Time for Prayer and Study

Back in late October I was offered the opportunity to go full time at my job operating a bus for Metro Transit. Sometime last month the same offer came my way. I said no thank you both times, and when I'm asked again my answer is likely to be the same. I really enjoy the consistent Monday through Friday work schedule I have now.* It lets me have time to do other things, including deep times of prayer and study like I've been having over the last few days.

There's never, for me, enough time for this sort of thing. When my daughter asked what I wanted for Christmas, an extra day each week made the list. She said it would be hard to wrap. ;-)

Right now the topic that's front and center in my studies is that of God's Wrath. Yeah, I know, not something that most people would study in their spare time. I'm not most people, though, and as I make "A Careful Turn" in my understanding of the ways of God, I have found that it's really important to get ideas about it at least somewhat clear. I mentioned some of the whys toward the end of yesterday's "What's Wrong with this Picture" post.

Do this ->
Please explain, in one to three sentences, why the writer of the post about time for prayer and study turned down the offer to go full time at the bus job. You won't need the material for this.

Raw data ->
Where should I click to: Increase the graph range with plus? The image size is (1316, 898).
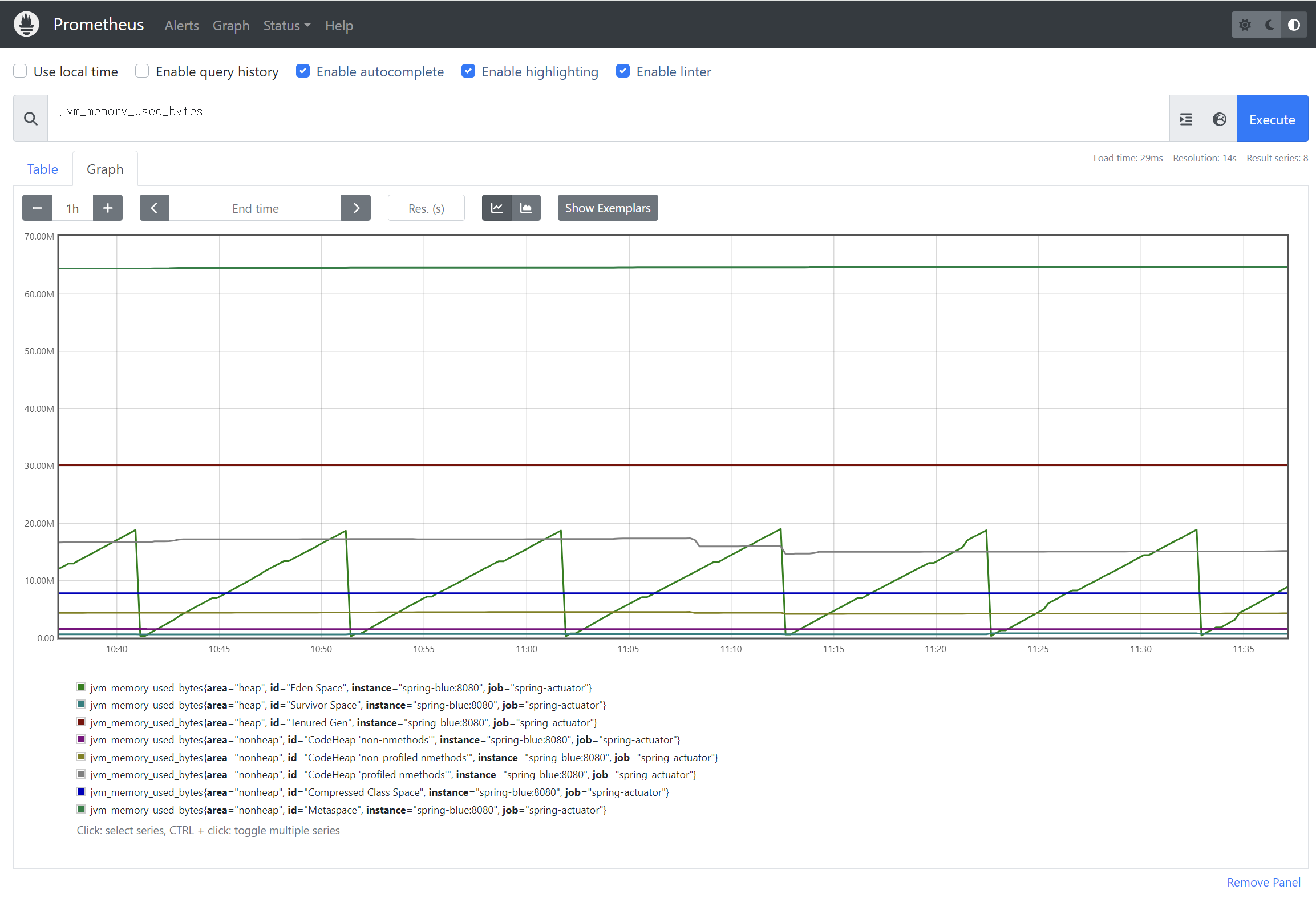point(108,208)
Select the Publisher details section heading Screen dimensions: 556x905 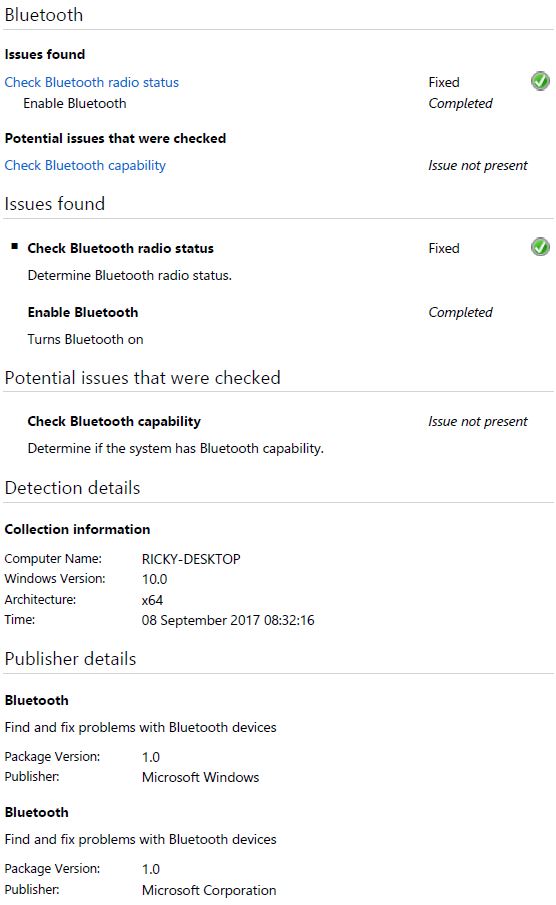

Output ->
The writer enjoys the consistent Monday through Friday schedule of the current job. That schedule leaves time for other things, including deep times of prayer and study.